I have been studying Operating Systems Concepts and the book I am referring to is Operating System Concepts by Peter B. Galvin, Greg Gagne and Abraham Silberschatz.
In the chapter of Virtual Memory, book starts to talk about Paging and number of memory access it would require for the system to read data stored in a particular frame in memory given a logical address. The author states that when Page Table is present in Main Memory, system would need two memory accesses to read data stored in a frame. The first access is made to the page table to read the correct frame number and the next access is for reading the byte/word from the frame.
After a few sections, the book talks about Demand Paging and page fault. Author state that in case of no page fault, one memory access is needed and in case of a page fault, we will consider Page Fault Service time (which comprises of swap in time, swap out time, one memory access etc.) and presents readers with the formula
Effective Access Time = (1-p) x one memory access time + p x page fault service time
where p = page fault rate
I cannot wrap my head around why the author suggests that, in case of no page fault, only one memory access will be needed. Applying the line of thought used with standard paging scheme earlier introduced by same author(s), we should need one memory access to read page table and another to read the data from frame.
Is it because we are talking about the time frame after the access to page table is made? Then why the same standard of calculation not applies to standard version of paging?
Note: I haven't read/seen this book.
For educational material; if the author describes reality accurately with all the details the reader will just get confused and won't be able to learn. To work around that, authors simplify (omit details and ignore reality) while introducing different concepts, so that the reader is able to learn each concept one at a time while building up the knowledge needed to comprehend the complexity of reality.

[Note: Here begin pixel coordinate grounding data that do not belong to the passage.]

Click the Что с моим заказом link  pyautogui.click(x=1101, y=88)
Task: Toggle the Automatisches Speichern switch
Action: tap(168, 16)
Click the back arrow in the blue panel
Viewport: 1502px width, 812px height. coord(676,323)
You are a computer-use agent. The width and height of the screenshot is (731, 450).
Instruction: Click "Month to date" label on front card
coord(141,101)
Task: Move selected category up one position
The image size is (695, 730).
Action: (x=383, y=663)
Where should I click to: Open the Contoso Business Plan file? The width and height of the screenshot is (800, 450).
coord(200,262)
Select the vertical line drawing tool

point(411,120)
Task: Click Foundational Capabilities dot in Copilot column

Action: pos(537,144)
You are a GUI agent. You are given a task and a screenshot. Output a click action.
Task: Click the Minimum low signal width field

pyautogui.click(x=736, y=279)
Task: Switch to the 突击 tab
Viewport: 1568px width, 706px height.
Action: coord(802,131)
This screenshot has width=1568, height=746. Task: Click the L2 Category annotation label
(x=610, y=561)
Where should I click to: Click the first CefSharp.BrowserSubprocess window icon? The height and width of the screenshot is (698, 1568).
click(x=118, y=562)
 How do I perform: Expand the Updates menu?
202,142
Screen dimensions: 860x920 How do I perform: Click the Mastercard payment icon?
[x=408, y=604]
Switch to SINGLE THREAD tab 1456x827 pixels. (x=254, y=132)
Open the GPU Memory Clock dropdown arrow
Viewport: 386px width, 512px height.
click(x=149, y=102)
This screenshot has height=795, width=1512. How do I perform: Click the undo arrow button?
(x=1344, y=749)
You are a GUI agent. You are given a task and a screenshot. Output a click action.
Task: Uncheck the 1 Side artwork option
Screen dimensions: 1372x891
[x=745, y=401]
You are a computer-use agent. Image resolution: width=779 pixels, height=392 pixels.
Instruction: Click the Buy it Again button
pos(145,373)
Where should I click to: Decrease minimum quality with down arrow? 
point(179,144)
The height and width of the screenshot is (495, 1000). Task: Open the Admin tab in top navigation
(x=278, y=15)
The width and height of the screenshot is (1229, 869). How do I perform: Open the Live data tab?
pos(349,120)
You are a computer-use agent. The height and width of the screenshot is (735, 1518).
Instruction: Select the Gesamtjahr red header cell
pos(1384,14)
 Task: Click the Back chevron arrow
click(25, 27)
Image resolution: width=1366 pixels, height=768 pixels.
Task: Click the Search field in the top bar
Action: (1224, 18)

The problem is that different simplifications make sense at different stages, and authors are human (imperfect), so sometimes the simplifications that were beneficial at one point (in one chapter) conflict with simplifications that are beneficial at a later point (in a different chapter).
For an example, I might (initially) tell someone "each access from virtual memory involves a second memory fetch from RAM to determine the translation" to help them understand how page tables work and that there's (potential) performance problems involved (twice as many memory accesses). Then I might introduce the concept of "translation look-aside buffers" (after the reader understands the how page tables work and knows about the problem that TLBs are designed to solve). Then I might explain that often real systems have multiple levels of page tables (e.g. on 64-bit 80x86 it's four levels, potentially involving 4 memory accesses to determine a translation) and that there might be higher level caches/buffers involved (and not just TLBs that cache final translations). In this case, my original statement ("each access from virtual memory involves a second memory fetch from RAM to determine the translation") is a deliberate lie (a simplification) to avoid the complexity of a statement like "each access from virtual memory may or may not involve one or more additional fetches from some or all levels of page tables" (which is too confusing for beginners initially, because it creates lots of questions that they don't have answers to yet).
I cannot wrap my head around why the author suggests that, in case of no page fault, only one memory access will be needed.
One reality is (for one real 80x86 CPU in long mode but not all 80x86 CPUs in long mode and not any 80x86 in other modes, if virtualisation is not being used), for a read from virtual memory that does not lead to a page fault, if the access is not misaligned/split across page boundaries (where CPU would have to do it all twice to fetch bytes from 2 different pages and merge the bytes):
* if the translation is not in the TLB, then:
* if the area is not in the "page directory cache"
* fetch the PML4 entry to determine address of PDPT (try L1 cache, then L2 cache, then L3 cache, then RAM)
* do access checks based on flags in PML4 entry
* fetch the PDPT entry to determine address of PD (try L1 cache, then L2 cache, then L3 cache, then RAM)
* do access checks based on flags in PDPT entry
* insert data into "page directory cache"
* if the area is in the "page directory cache"
* do access checks based on flags in "page directory cache entry"
* fetch the PD entry to determine address of PT (try L1 cache, then L2 cache, then L3 cache, then RAM)
* do access checks based on flags in PD entry
* fetch the PT entry to determine address of page (try L1 cache, then L2 cache, then L3 cache, then RAM)
* do access checks based on flags in PT entry
* insert data into TLB (including setting the "accessed" flag in the page table entry)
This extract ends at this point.